Ongoing household and Government spending should support a growing New Zealand economy, but the Official Cash Rate is staying put at 1.75% for now, the Reserve Bank announced today (28 June).
Following comments at the May Monetary Policy announcement, governor Adrian Orr says the Reserve Bank is, “well positioned to manage change [to the OCR] in either direction – up or down – as necessary”.
New Zealand’s recent weakening of GDP, implies there is a bit more “spare capacity” in the local ecomnomy than the Reserve Bank predicted. The Government is also spending less – and later – than the central bank first predicted.

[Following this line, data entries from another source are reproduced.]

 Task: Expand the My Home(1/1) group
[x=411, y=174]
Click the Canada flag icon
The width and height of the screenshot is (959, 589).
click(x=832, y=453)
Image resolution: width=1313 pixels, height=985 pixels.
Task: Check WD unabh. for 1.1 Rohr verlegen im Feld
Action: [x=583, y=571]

Employment in New Zealand is at a sustainable level and consumer price inflatiion is below the 2% midpoint of the target range, “necessitating continuyed supportive monetary policy for some time to come,” Mr Orr continues in the media release.

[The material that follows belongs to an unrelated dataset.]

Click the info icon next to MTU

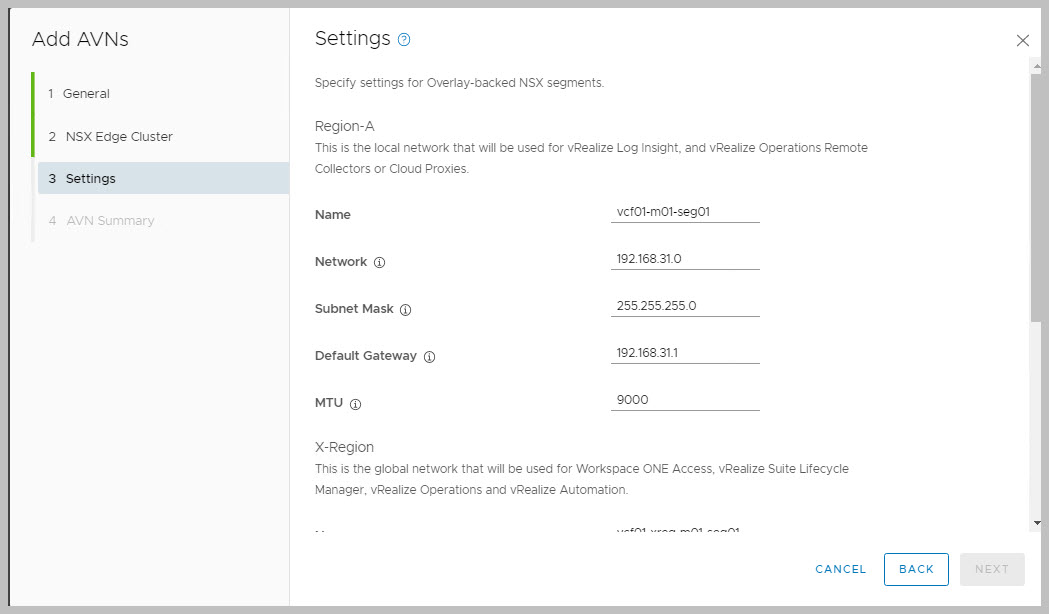(355, 404)
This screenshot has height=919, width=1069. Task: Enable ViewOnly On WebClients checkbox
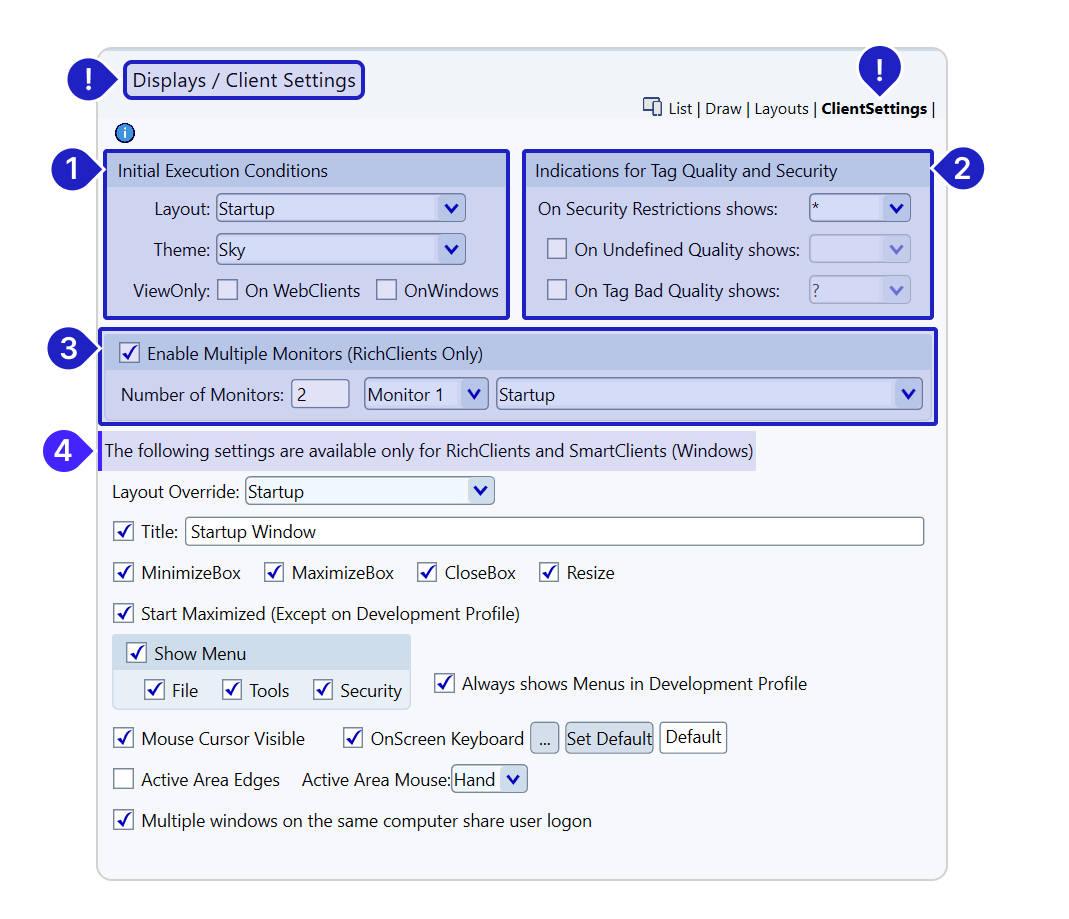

“The best contribution we can make to maximising sustainable employment, and maintaining low and stable inflation, is to ensure the OCR is at an expansionary level for a considerable period,” Mr Orr says.
Internationally, the picture is a little less clear on the economic front. On the one hand, growing global economic growth will likely support demand for New Zealand’s products
and services. On the other hand, this outlook is tempered slightly, due to trade tensions in some major economies, as well as ongoing volatility in emerging market economies.